Babirye’s work was recently exhibited in Flight: A Collective History at the Hessel Museum of Art, Bard College, Annandale-on-Hudson, NY (curated by Serubiri Moses); Stonewall 50 at the Contemporary Arts Museum (CAMH), Houston, Texas; Fur Cup at Underdonk, Brooklyn, NY (curated by Elisa Soliven); Strange Attractors at Kerry Schuss in New York (curated by Bob Nickas); Plays on Camp at Assembly Room (curated by Ksenia M. Soboleva); and in the Socrates Annual 2018 at Socrates Sculpture Park where she presented two monumental commissioned sculptures.
Babirye has participated in numerous panel discussions: at Tisch/NYU (organized by JD Samson); Yorkshire Sculpture International; The Africa Center; the 1-54 Contemporary African Art Fair; and the Black Lesbian Conference at Barnard College in New York.
Profiles on Babirye and her art have been featured in The New York Times, The New Yorker, The Art Newspaper, Wallpaper, British Vogue, The Brooklyn Rail, Hyperallergic, Cultured Magazine; New York Magazine; Modern Painters; OUT Magazine; Raw Material: A Podcast from SFMOMA (Season 4: Luvvers); BET.com; and the Financial Times.
In 2021, Gordon Robichaux and Stephen Friedman Gallery published the first book dedicated to Babirye’s art with a text by Lauren O’Neill-Butler and a conversation with Rianna Jade Parker.
Gerald Jackson (b. 1936, Chicago) lives and works in Jersey City, NJ. In November 2021, Jackson will present his first solo exhibition at Gordon Robichaux, NY following recent exhibitions at White Columns (2021)—celebrated in The New York Times, The New Yorker, and New York Magazine—and Wilmer Jennings Gallery-Kenkeleba (2020).
Jackson’s history was outlined in an expansive–and essential–2012 interview with his friend, the artist Stanley Whitney that was published as a part of BOMB magazine’s ongoing ‘Oral History Project’, which is available on BOMB’s website.

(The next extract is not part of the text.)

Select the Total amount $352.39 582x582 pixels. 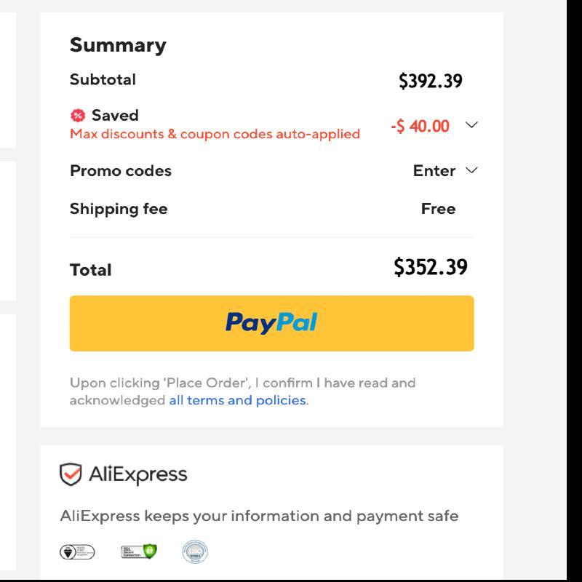click(431, 267)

After a stint in the army in the early 1960s, where he further developed his skills as a marksman, Jackson relocated from his native Chicago to New York’s Lower East Side, where he encountered and became a part of a community of vanguard artists and jazz musicians centered around Slugs’ Saloon, a now legendary jazz club on East 3rd Street that was active from the mid-1960s to 1972. After earlier studies at Chicago’s School of the Art Institute and then later at The Brooklyn Museum School, Jackson started to exhibit his own work from the mid-1960s onwards and was represented by New York’s Allan Stone Gallery from 1968 to 1990. He has had numerous exhibitions including at Strike Gallery, Rush Arts (curated by Jack Tilton), Gallery 128, and Tribes. .
His work has been included in a number of key group exhibitions including: Afro-American Artists: New York and Boston, Museum of Fine Arts, Boston (1970); Black Artists: Two Generations, Newark Museum, Newark (1971); Jus Jass: Correlations of Painting and Afro-American Classical Music, Kenkeleba Gallery, New York (1983); The Black and White Show, curated by Lorraine O’Grady, Kenkeleba Gallery, New York (1983); Notation on Africanism, Archibald Arts, New York (1995); Something To Look Forward To, curated by Bill Hutson, Phillips Museum of Art, Lancaster, PA (2004), and Short Distance To Now – Paintings from New York 1967-1975, Galerie Thomas Flor, Dusseldorf, Germany (2007), among others. Jackson’s 1973 illustrated artist’s book of seventy-nine linoleum cuts Adventures in Ku-Ta-Ba Wa-Do is in the collection of both the Museum of Modern Art, New York and the Metropolitan Museum of Art, New York.